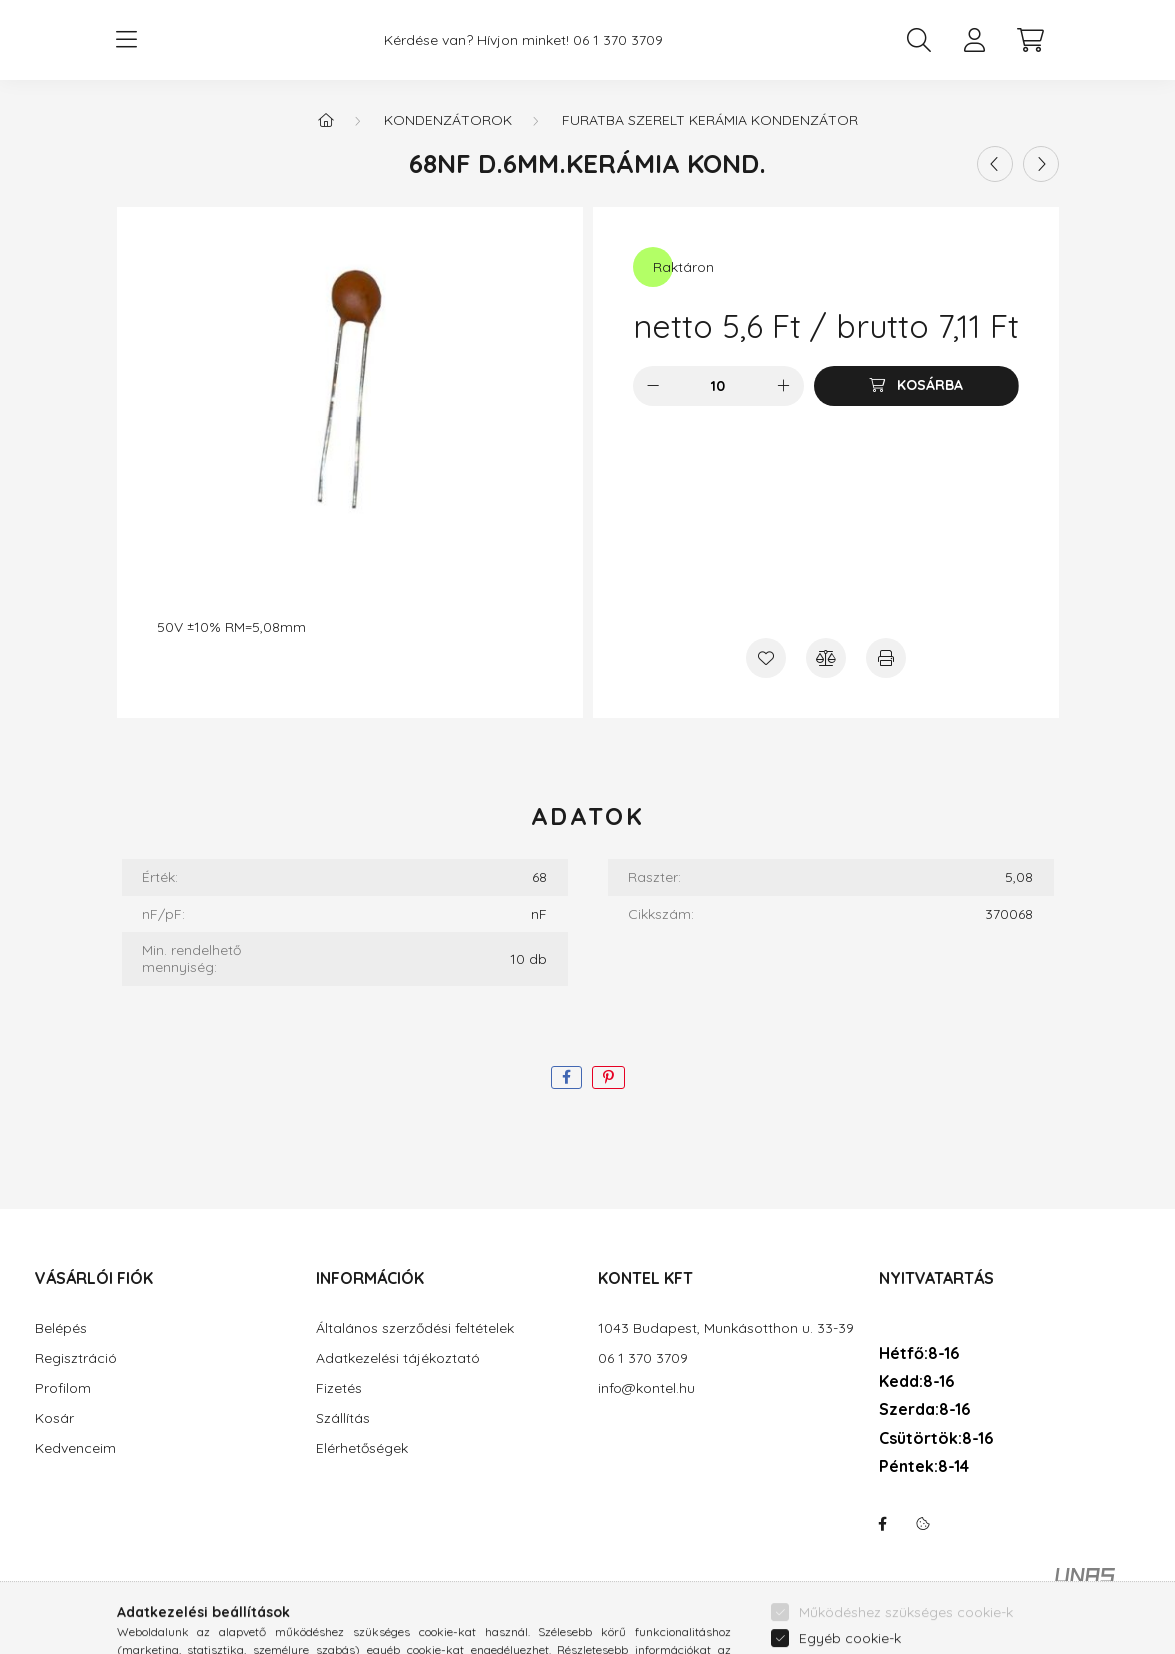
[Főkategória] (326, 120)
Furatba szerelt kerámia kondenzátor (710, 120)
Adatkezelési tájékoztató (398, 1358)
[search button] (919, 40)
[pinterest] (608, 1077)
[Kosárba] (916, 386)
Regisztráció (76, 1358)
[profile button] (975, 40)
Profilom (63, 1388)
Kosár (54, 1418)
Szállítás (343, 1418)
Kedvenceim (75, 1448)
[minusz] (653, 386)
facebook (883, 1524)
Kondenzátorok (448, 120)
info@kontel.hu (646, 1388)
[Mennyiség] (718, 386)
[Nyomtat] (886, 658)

_DO THIS_: Reproduce the listing above with every occurrence of "button" replaced by "icon" and all other text unchanged. Omit the picture from your output.

_OUTPUT OF THE EXERCISE_:
[Főkategória] (326, 120)
Furatba szerelt kerámia kondenzátor (710, 120)
Adatkezelési tájékoztató (398, 1358)
[search icon] (919, 40)
[pinterest] (608, 1077)
[Kosárba] (916, 386)
Regisztráció (76, 1358)
[profile icon] (975, 40)
Profilom (63, 1388)
Kosár (54, 1418)
Szállítás (343, 1418)
Kedvenceim (75, 1448)
[minusz] (653, 386)
facebook (883, 1524)
Kondenzátorok (448, 120)
info@kontel.hu (646, 1388)
[Mennyiség] (718, 386)
[Nyomtat] (886, 658)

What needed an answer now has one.